Taasmin Mandella looked at the metal limbs, the metal heads, the metal hearts, the empty steel mouths, the plastic eyes. They revolted her. She cried out, “No! I don't want your service! I don't want to be your prophetess, your mistress, I don't want you! Go back to wherever you came from, just leave me alone!” She ran away from the furious worshippers, out along the rim rocks to her old refuge.

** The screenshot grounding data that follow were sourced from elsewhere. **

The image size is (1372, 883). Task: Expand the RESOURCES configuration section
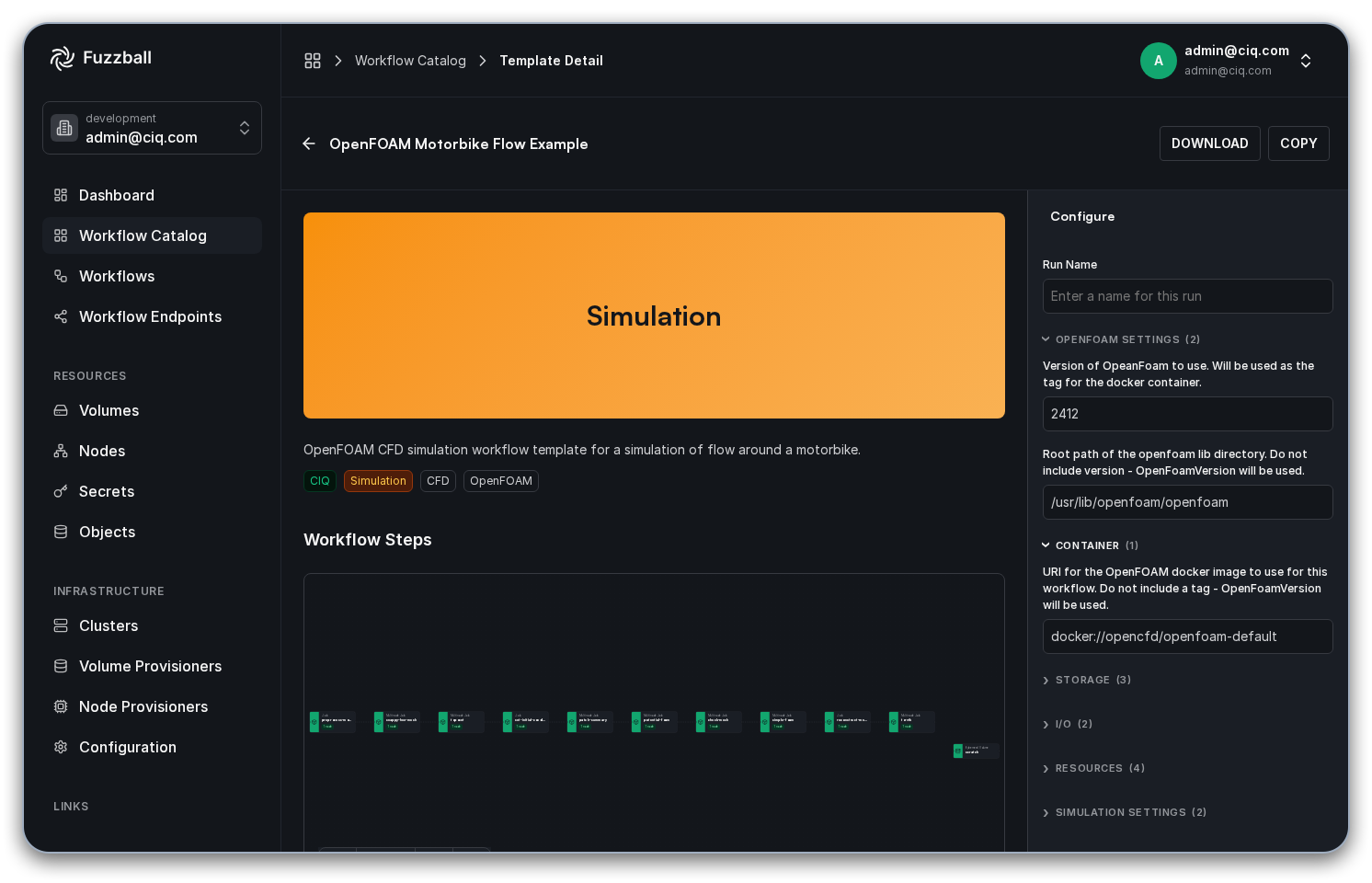tap(1093, 768)
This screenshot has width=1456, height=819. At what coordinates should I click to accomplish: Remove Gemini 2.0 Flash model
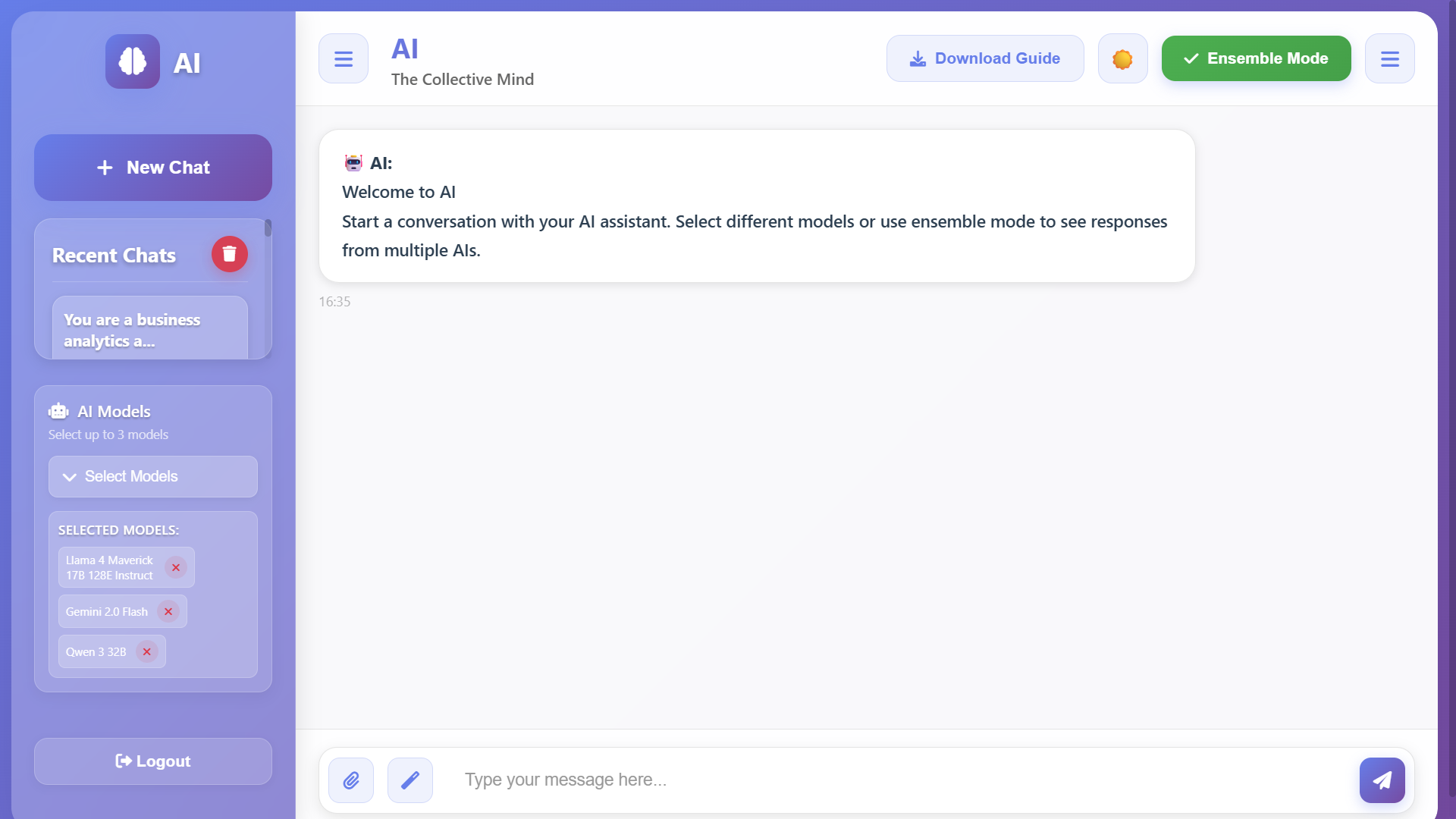(168, 611)
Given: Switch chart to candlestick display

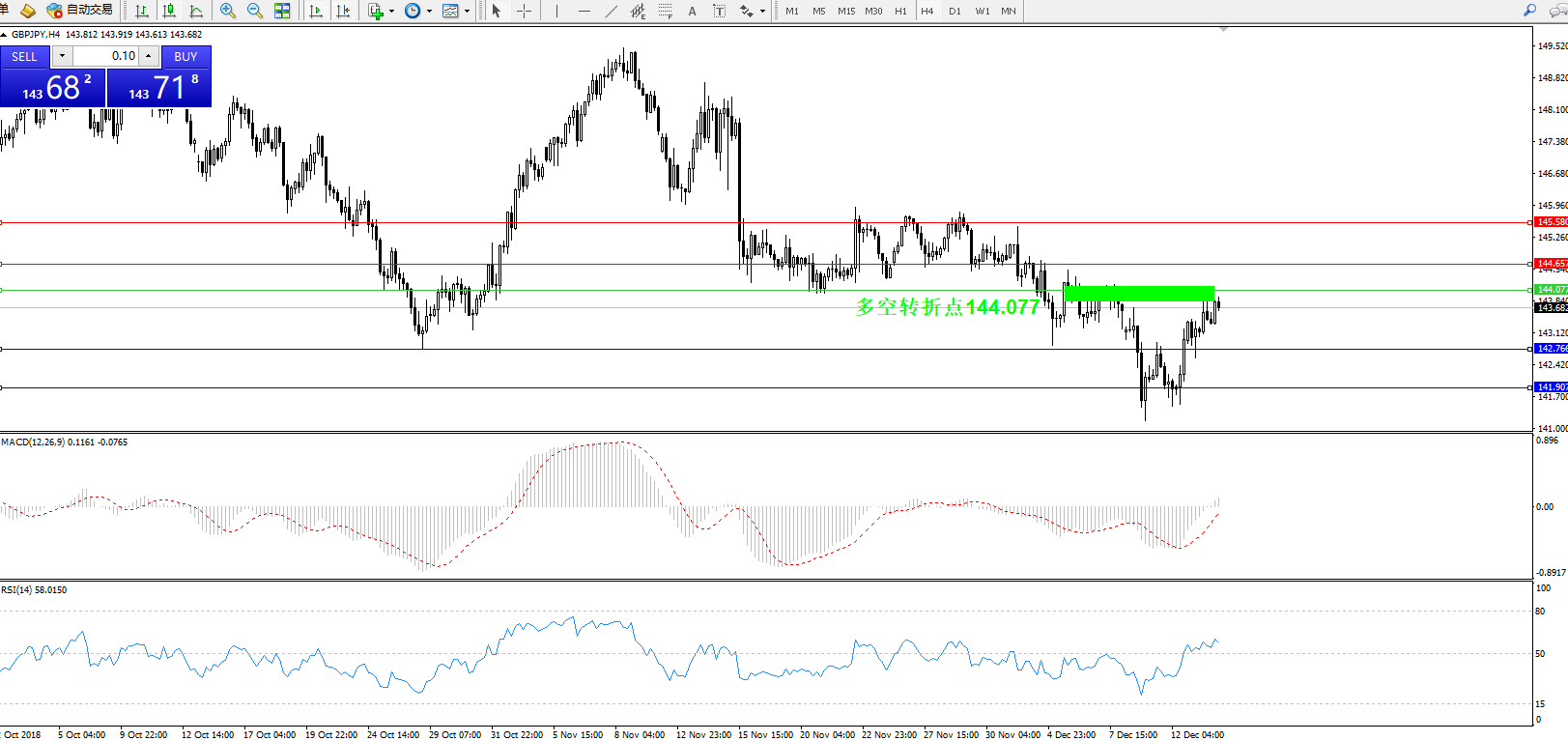Looking at the screenshot, I should click(169, 11).
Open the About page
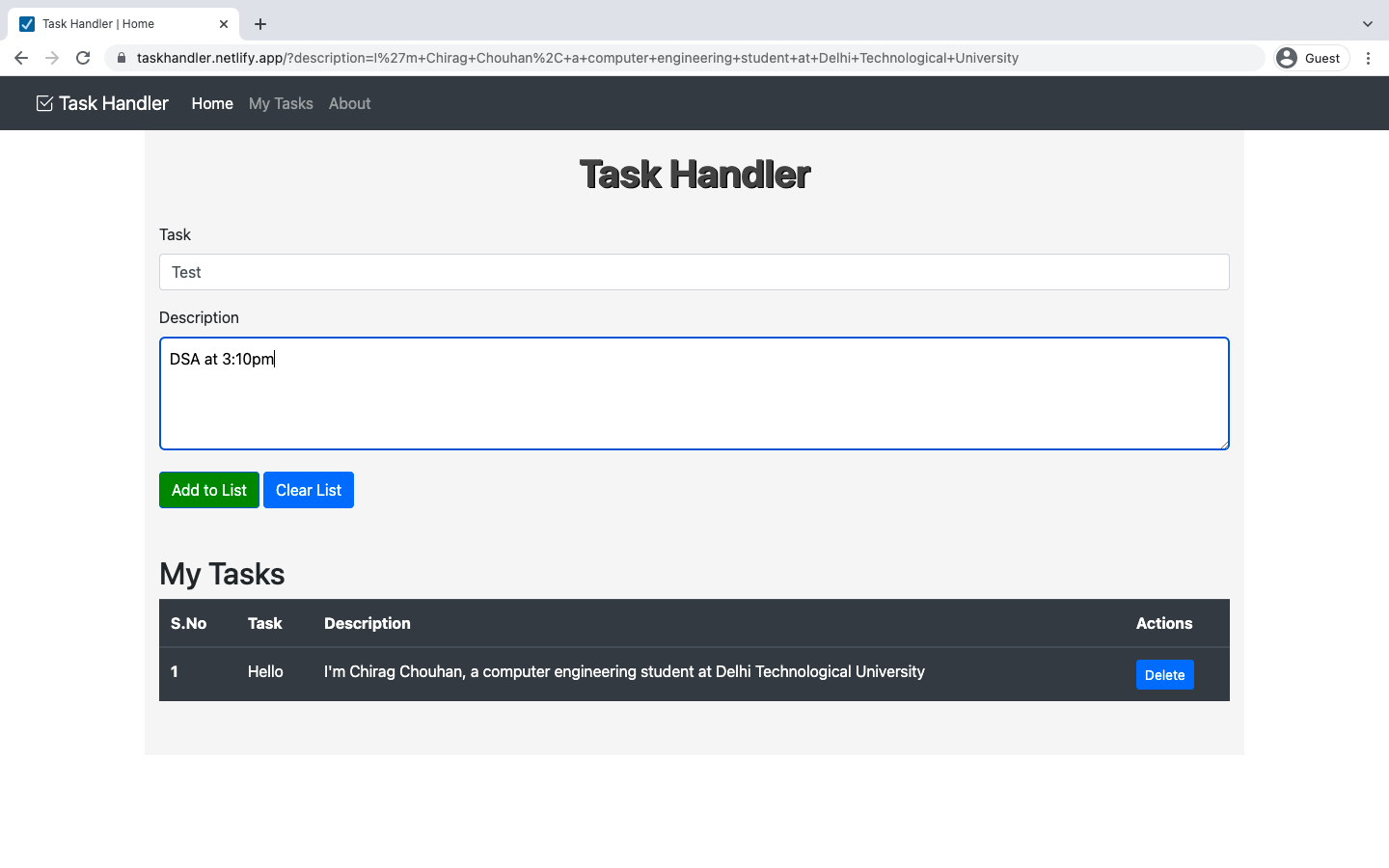The image size is (1389, 868). [349, 103]
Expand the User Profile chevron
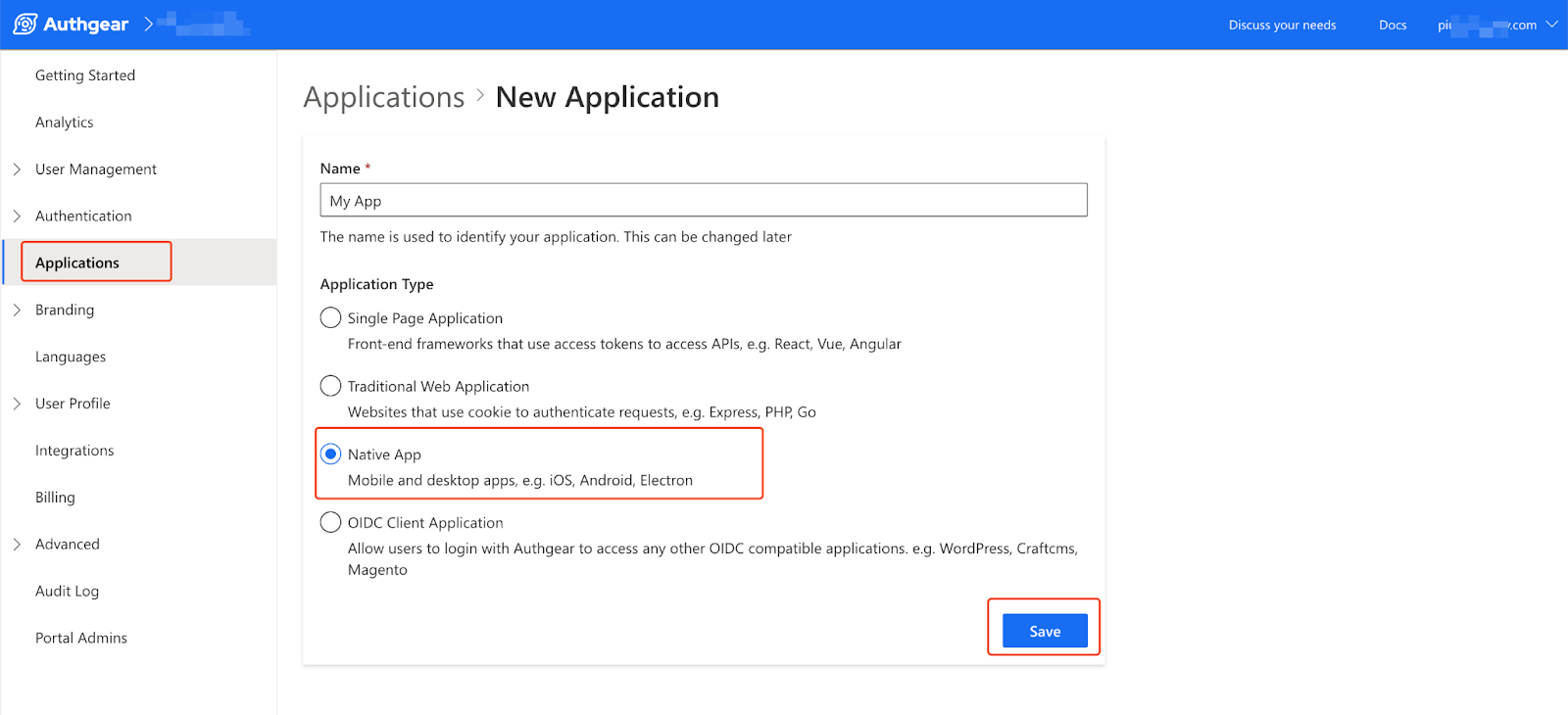This screenshot has height=715, width=1568. [17, 404]
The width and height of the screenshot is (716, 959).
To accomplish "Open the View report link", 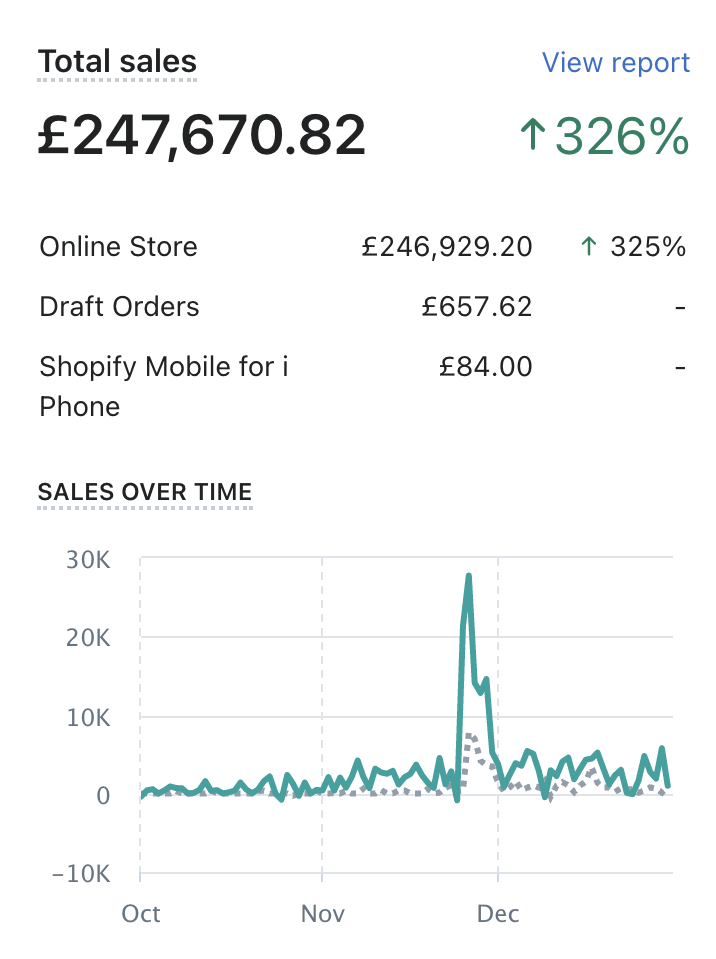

“I don't want them, you hear?” she screamed at the walls of her cave. “I don't want their hideous metal bodies, they disgust me, I don't want them to serve me, worship me, have anything to do with me!” She threw her arms above her head and released all her holy power. The air glowed blue, the rock groaned and shuddered, and Taasmin Mandella screamed bolt after bolt of frustrated force into the roof. At length she was drained and as she sat in a knot on the stone floor she thought about power, freedom and responsibility. She pictured the Poor Children of the Immaculate Contraption in her mind's eye. She saw their metal hands, metal legs, metal arms, metal shoulders, their steel eyes, their tin chins, their iron ears, their half-and-half faces peeping out of their ugly, cheap little hovels. She was moved to pity. They were pathetic. Poor weak fools, pathetic children. She would show them a better way. She would lead them to self-respect.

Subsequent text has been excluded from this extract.